July is dying
The week goes on and on. Summer seeps in through the windows, the fans run in every room. I have to make an effort to go outside every day. We walk in the park, walk every green way, sweaty and bug-eaten and battling summer colds - the worst. Our backyard is so mosquito-infested that we can't even walk outside to look at our ripening tomatoes. I love the summer, but I welcome the end of July.
Lane is back to sleeping soundly, if not better than before. Every time he loses footing my mind says, "sleep train, sleep train" and just when I'm about to pull out my hair and reach for Ferber, he's down 7 hours in his crib and sleeping in until 9am. The glitches are very difficult, seemingly more-so as he learns how to tantrum, but once it's over it feels good to know we didn't resort to a cry-it-out method. We were there for him, even when it was hard.

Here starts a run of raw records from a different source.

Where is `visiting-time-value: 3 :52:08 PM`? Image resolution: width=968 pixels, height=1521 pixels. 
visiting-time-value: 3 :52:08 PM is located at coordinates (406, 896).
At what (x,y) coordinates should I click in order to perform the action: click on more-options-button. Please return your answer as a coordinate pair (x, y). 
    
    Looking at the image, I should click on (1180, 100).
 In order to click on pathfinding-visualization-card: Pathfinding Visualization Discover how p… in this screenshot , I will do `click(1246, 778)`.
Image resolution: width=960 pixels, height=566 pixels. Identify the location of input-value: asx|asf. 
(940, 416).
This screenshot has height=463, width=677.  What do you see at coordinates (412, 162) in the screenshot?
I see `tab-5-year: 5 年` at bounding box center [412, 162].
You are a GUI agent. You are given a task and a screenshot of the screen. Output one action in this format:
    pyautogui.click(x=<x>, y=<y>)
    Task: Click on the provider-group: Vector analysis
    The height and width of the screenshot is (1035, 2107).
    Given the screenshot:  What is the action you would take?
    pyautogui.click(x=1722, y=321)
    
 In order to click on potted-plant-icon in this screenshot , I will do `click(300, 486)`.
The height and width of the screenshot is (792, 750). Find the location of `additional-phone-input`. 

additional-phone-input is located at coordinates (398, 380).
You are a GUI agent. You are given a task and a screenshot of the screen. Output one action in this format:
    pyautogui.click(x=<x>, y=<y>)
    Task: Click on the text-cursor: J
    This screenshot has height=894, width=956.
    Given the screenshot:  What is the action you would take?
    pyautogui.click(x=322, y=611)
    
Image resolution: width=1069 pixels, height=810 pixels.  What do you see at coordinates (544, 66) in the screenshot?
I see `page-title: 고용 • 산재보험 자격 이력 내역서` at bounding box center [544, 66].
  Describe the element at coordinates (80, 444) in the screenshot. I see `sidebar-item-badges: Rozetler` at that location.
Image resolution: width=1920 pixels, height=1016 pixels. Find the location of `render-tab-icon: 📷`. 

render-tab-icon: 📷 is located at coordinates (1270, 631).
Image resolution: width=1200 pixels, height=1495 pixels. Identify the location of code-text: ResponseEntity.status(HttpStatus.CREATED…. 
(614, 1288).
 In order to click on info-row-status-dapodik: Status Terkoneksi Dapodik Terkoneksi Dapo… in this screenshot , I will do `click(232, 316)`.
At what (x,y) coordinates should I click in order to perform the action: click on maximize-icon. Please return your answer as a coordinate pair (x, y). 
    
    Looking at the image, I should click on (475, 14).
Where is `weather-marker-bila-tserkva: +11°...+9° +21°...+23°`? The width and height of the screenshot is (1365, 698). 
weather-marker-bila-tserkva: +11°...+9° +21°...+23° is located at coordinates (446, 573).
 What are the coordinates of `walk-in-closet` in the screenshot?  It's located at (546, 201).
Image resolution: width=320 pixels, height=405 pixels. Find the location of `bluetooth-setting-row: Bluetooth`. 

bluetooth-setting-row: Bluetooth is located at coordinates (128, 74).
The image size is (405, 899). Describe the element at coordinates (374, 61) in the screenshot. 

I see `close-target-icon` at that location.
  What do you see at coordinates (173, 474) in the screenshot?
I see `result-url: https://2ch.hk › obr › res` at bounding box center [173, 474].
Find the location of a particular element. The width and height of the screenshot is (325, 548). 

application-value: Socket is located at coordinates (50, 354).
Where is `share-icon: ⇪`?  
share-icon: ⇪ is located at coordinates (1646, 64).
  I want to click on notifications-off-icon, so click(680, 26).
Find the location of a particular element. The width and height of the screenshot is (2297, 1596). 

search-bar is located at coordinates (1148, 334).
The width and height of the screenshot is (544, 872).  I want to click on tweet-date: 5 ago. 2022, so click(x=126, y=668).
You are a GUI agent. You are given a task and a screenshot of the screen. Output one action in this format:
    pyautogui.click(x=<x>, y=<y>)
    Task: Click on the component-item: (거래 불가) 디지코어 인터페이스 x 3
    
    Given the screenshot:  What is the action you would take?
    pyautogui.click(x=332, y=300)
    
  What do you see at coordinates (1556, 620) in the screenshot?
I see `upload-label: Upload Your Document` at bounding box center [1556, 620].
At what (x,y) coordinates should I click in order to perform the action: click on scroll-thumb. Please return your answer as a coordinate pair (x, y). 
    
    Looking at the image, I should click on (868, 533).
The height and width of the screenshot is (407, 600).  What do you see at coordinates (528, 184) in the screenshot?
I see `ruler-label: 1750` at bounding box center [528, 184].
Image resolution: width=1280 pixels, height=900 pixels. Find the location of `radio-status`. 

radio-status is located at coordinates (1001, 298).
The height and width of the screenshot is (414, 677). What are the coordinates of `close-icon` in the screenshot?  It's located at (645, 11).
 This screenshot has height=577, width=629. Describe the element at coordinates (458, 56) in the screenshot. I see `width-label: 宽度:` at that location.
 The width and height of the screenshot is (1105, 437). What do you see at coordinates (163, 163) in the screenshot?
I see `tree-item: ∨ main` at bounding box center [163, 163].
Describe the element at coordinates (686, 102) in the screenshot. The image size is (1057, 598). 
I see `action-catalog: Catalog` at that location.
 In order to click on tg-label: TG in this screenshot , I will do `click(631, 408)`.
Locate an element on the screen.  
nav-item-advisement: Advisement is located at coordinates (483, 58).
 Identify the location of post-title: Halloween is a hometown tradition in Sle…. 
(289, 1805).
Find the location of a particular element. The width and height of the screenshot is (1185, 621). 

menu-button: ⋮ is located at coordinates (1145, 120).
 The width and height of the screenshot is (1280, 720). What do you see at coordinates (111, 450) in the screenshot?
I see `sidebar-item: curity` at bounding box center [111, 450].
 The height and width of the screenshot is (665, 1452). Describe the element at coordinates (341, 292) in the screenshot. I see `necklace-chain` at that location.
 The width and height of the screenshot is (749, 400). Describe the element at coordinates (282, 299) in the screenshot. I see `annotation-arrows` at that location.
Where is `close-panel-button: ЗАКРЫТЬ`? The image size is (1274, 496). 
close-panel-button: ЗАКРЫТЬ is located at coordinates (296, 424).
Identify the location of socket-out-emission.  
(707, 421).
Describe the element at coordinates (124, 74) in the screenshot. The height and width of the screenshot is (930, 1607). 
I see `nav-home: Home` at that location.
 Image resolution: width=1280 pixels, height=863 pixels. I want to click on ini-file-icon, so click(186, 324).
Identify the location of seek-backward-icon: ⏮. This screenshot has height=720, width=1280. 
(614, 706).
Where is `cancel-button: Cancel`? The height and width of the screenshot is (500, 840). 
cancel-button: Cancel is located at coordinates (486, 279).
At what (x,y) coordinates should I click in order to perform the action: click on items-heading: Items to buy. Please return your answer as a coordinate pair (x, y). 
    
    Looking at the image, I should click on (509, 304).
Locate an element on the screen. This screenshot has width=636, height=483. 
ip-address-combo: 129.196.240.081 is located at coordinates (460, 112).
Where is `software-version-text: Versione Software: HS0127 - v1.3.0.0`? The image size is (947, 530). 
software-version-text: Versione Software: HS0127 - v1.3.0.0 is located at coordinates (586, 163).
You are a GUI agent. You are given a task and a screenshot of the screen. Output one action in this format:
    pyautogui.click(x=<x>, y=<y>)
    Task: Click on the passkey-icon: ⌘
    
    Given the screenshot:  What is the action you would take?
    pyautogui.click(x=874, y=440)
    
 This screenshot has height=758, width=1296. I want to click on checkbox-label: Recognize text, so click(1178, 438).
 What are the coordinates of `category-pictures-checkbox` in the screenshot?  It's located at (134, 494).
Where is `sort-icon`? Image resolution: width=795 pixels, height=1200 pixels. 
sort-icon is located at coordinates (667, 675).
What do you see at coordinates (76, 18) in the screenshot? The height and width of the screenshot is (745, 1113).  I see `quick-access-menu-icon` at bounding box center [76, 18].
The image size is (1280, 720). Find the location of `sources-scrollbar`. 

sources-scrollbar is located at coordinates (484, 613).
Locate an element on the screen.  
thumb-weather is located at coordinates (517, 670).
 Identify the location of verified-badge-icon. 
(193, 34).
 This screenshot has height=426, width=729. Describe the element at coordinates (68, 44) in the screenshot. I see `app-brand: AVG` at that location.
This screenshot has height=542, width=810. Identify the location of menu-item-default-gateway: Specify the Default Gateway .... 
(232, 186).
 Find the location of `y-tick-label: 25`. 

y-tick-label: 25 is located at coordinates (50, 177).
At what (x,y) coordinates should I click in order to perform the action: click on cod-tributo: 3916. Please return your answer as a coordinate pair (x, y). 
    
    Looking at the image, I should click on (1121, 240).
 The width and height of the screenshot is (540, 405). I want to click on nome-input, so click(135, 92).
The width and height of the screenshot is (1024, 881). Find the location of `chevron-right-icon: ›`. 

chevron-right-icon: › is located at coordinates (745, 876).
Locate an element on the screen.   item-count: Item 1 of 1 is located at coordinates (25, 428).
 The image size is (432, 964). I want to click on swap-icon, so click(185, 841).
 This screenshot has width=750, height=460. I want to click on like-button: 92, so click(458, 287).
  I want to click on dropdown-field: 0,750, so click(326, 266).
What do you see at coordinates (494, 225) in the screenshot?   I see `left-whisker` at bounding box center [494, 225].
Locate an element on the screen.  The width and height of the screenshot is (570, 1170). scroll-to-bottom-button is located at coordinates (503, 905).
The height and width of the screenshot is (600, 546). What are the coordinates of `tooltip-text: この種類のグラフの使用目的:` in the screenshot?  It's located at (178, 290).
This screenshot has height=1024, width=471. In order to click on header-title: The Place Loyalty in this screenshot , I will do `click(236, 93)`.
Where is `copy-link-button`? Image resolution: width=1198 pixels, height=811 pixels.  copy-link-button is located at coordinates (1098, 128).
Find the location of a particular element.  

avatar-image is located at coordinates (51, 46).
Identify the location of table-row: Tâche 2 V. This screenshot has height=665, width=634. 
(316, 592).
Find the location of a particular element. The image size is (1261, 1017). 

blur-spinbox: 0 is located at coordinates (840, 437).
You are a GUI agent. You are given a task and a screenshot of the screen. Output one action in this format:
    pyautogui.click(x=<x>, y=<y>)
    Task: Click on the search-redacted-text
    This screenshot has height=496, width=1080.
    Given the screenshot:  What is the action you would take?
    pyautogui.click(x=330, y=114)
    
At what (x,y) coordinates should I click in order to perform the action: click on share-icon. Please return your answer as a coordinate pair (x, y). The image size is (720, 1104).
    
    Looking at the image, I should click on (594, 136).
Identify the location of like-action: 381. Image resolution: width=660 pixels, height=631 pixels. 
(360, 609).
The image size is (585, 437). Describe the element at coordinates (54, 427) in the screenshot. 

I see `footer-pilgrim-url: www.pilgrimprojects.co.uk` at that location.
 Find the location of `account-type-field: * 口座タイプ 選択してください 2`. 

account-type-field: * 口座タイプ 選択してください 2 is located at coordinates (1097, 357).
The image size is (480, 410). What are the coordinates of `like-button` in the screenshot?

|at first I was intimidated - but I cooked the crap out of this zuccinni...|
Last night I took him out of the bath and was in the process of wrapping him in a towel when he pulled down my shirt and started to breastfeed. I had an awakening. I always said I'd feed him for six months, but when that time came he was still so small and so attached to me and wasn't eating real food, so I said a year. "Never longer...never..." I knew around a year, I'd start to wean him. I didn't think extended breastfeeding was negative or care about that Time cover at all (to each his own), but couldn't see myself with a two year old son still breastfeeding.
But last night after the bath, I couldn't get him to stop eating for anything, to put on a diaper or clothes, and he nestled against my skin and looked so comfortable, so I sat there and let him eat and I realized I'm not going to force a stop to this. I don't want to make Lane give up something if he's not emotionally ready to do it just because I feel pressured from a culture that judges extended breastfeeding and regards mothers who are open about it with disgust. That's the culture's problem, not mine. Not Lane's.
As I started to research, as I always do, I found a slew of information on the "supposed" benefits of breastfeeding, both for and against long-term feeding, and truthfully I don't care. I don't care about what people assume or what they choose to do. Formula feed if it works for you. Breastfeed if it works for you. Give oatmeal, give purees, spoonfeed, baby-led wean, whatever. What works for us is allowing Lane to continue this for longer than I once assumed we would. Our experience is as it is.
Summer, golden summer. I want the water, salt and sand. I want hot sun, beach television, ripe peaches and boiled peanuts. August I'll see you soon.